Even if you’ve never tried yoga before, chances are you’ve heard of the “Downward Dog.”
The Downward Dog is the anchoring posture of many yoga practices in the U.S. So, what’s all the hype about? Actually, there’s real benefits to this pose. Besides being a pose you can do every day in the comfort of your own home, it has many health benefits.
Whether you’re an everyday yogi or not, here 6 reason why this pose alone is worth adding to your everyday routine.
- It builds bone density. The Downward Dog places weight on the arms and shoulders are great for building upper body strength and preserving bone density.
- It wakes you up. It’s one of the best poses you can do when you’re fatigued. It works well for all of us who are just tired from the stress of everyday life.
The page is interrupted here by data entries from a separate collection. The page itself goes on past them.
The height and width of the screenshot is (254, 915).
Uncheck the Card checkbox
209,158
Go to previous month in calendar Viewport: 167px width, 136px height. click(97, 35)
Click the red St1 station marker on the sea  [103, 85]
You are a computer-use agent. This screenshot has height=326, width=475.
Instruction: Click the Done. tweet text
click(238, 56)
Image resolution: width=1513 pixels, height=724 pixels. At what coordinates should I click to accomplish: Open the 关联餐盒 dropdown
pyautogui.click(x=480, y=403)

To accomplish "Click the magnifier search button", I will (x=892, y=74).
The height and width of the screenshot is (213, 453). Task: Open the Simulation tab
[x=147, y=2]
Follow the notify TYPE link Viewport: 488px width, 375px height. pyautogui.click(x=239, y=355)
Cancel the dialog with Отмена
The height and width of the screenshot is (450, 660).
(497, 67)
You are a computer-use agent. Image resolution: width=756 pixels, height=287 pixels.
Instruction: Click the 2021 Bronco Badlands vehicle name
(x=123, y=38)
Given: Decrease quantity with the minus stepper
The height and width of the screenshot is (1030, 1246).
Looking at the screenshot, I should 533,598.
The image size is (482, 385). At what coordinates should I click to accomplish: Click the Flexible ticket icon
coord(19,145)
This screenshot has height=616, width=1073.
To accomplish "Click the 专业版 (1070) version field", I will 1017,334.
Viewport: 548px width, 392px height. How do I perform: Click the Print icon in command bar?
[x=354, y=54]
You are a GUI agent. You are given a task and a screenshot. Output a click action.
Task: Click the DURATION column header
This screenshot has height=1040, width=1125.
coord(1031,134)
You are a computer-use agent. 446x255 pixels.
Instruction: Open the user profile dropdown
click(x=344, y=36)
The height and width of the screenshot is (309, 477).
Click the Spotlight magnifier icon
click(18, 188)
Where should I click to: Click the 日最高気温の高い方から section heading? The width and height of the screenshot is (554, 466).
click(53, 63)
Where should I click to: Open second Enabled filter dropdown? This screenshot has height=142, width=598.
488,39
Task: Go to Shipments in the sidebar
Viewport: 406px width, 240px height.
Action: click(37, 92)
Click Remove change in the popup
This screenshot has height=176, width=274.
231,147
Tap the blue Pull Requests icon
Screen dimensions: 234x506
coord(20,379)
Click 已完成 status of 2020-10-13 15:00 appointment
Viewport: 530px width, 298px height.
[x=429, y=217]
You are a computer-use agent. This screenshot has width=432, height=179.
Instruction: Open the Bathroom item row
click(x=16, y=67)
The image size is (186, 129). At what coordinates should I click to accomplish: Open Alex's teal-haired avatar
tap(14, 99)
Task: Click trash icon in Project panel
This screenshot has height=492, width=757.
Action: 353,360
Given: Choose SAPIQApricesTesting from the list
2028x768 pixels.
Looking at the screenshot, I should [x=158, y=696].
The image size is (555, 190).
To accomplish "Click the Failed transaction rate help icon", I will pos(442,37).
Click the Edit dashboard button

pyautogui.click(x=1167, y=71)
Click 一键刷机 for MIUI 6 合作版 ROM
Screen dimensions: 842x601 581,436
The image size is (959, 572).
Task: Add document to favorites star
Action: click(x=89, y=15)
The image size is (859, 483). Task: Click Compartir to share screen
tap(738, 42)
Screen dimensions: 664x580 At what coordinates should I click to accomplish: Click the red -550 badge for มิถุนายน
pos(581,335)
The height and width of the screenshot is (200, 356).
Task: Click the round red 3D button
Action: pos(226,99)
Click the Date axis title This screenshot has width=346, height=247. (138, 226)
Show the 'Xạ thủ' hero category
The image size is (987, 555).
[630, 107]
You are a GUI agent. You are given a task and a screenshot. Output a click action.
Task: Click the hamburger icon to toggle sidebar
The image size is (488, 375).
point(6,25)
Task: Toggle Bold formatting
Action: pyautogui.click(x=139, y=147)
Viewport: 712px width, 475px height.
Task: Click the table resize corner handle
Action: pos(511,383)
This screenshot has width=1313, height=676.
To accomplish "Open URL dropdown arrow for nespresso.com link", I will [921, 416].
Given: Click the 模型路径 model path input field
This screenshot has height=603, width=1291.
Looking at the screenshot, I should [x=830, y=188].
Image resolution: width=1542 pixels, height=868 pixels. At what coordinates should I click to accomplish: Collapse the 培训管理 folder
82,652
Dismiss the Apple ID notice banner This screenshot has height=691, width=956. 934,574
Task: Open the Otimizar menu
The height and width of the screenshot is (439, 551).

- It eliminates stiffness and back pain. It’s good if you get pain in your shoulders and upper back. Practicing it can make your upper back more flexible and less likely to store so much tension.
- It boosts circulation. Any pose where the heart is above the head is a good one for the circulatory system, because it encourages blood flow throughout the body. An active circulatory system helps flush toxins from our body, keep our immune system in tip-top shape, and helps regulate blood pressure.
- It can be easily modified. If the posture’s not comfortable for you, you can always drop down into Dolphin Pose, with elbows on the ground, to get many of the same benefits.
- It’s a good check in with your body. It’s a good way to “take inventory” about how you’re feeling. It stretches your arms, legs and back all at once, and you can take notice of what feels good and what you need to work on.
Try working your way up to at least a minute to bring back lost energy. To make sure you’re doing Downward Dog correctly, engage through your core and drawing up through your quads–without hyperextending your knees–while reaching up and back with your hips and then down toward the earth with your heels.